Specific peptide notes:
- GLP-1s: have a recommended titration schedule (every 4 weeks for tirzepatide). Don't ramp faster than the schedule.
- MK-677: dose-response is steep above 25 mg. Up only by 5 mg increments.
- BPC-157: dose ceiling is fuzzy (200-1000 mcg/day range). If 250-500 isn't working, more probably won't either — switch tactics.
- MT-2: don't increase loading dose above 1 mg/day. Severe nausea + hypertension risk.
When to drop the dose
The other direction is just as important.
Drop dose if:
- Side effects are persistent or escalating beyond expected
- You're getting the result you wanted at this dose (no need to push further)
- You've hit a plateau and want to see if a "deload" + restart re-sensitizes you
- You want to extend the cycle but reduce total exposure
How to drop:
- 25-50% reduction is the typical move.
- Hold the new dose for 2-3 weeks. Effects fade slowly; don't drop again immediately.
Plateaus
If your weight loss stalls on a GLP-1, your strength stalls on a GH-axis stack, or your skin stops improving on GHK-Cu — you've hit a plateau. Common reactions:
Wrong move: Up the dose immediately.
Right moves (in order of usefulness):
1. Look at the foundations. Sleep, training, nutrition, stress. Plateaus are usually foundational, not pharmacological.

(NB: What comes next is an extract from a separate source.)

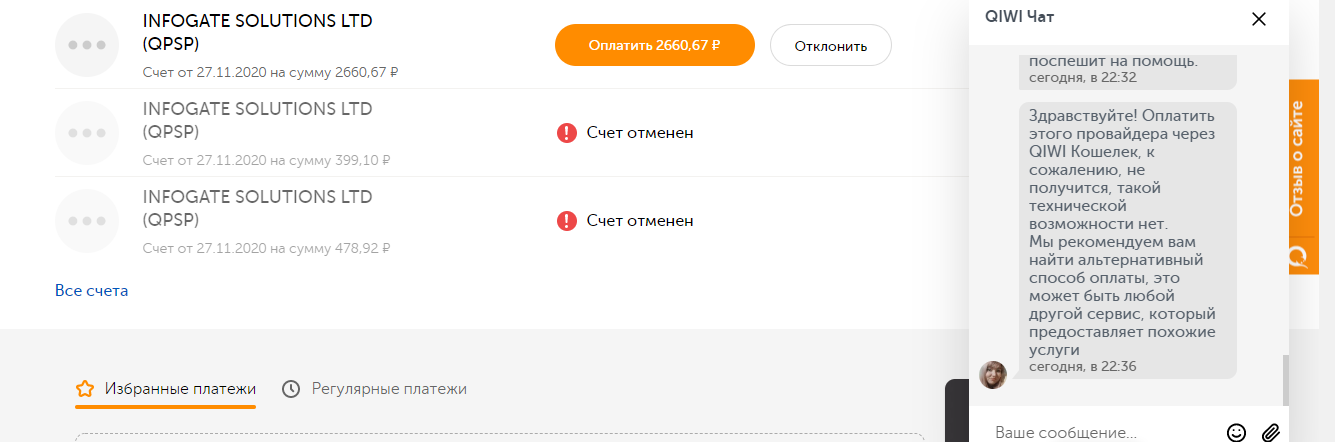
Task: Click the provider logo of the 399,10 ₽ invoice
Action: click(87, 133)
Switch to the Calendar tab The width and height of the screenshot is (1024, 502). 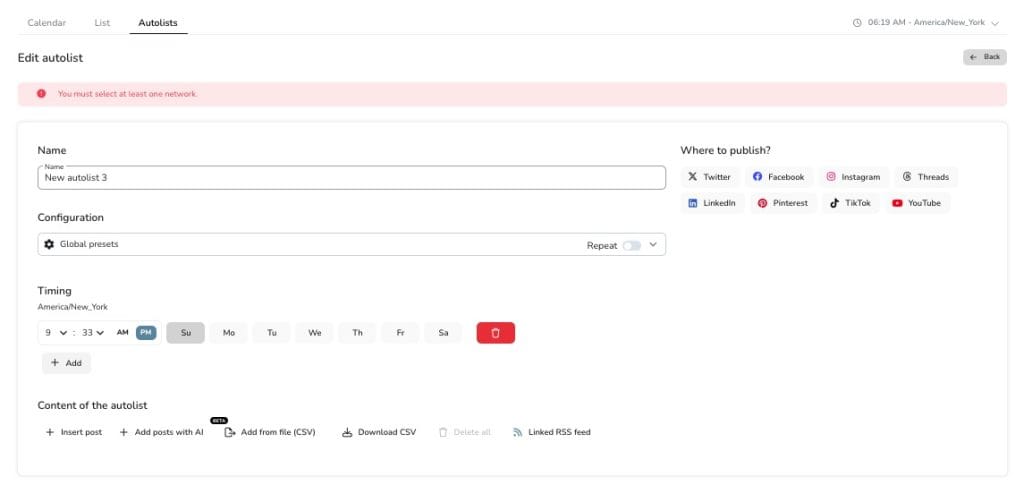[x=46, y=23]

2. Track for 2 more weeks. A "plateau" of 7-10 days is normal noise.
3. Take a 1-2 week deload at half-dose. Sometimes resetting receptor sensitivity restores response.
4. Switch components. Tirzepatide → retatrutide. Ipamorelin → MK-677. Different mechanism, same goal.
5. THEN consider a dose increase if 1-4 didn't work.
When to stop entirely
Sometimes the answer is "this peptide isn't right for you." Signs:
- You're past the realistic timeline AND have ruled out confounders AND have tried one dose escalation AND nothing meaningful is happening.
- Side effects are persistent or worsening despite dose adjustments.
- Goal has changed — you don't actually need this anymore.
- A pre-existing condition has changed and the peptide is no longer appropriate.
Stopping isn't failure. It's data — you now know this protocol doesn't work for your body, and that informs your next attempt better than another 4 weeks of nothing would.
When to keep going past the realistic window
Some peptides genuinely take longer for some people. If you're at week 8 of BPC-157 for a chronic shoulder and you're noticing 20% improvement, that's a working protocol — you continue. Effects accrue further with continued use. Don't stop just because the calendar says you "should" be done.
The signal is improvement, not duration. A protocol that's working but slow is still working.
How to journal this stuff
Track:
- Dose changes (date + new dose)
- Subjective response 1-10 daily
- Side effects (yes/no, severity)
- Sleep + training + nutrition (the confounders)
- Photos / measurements weekly
The pattern over 8-12 weeks tells you what to do next better than your gut feeling does in any single week. See Journal & tracking.
Practical takeaways
1. Loading: required for TB-500, MT-1/MT-2. Not for BPC-157, GLP-1s (those titrate UP), GH-axis.
2. "Nothing's happening" at week 2-3 is usually expected. Most peptide effects are 4-12 weeks.
3. Before increasing dose, run the troubleshooting checklist (storage, source, dose, confounders, fit).
4. Increase by ~25-30%, hold 2 weeks, re-evaluate. Don't double up.
5. Plateaus aren't dose problems first. Check foundations and consider a deload before escalating.
6. Stopping is data, not failure. Sometimes the answer is "wrong protocol for me."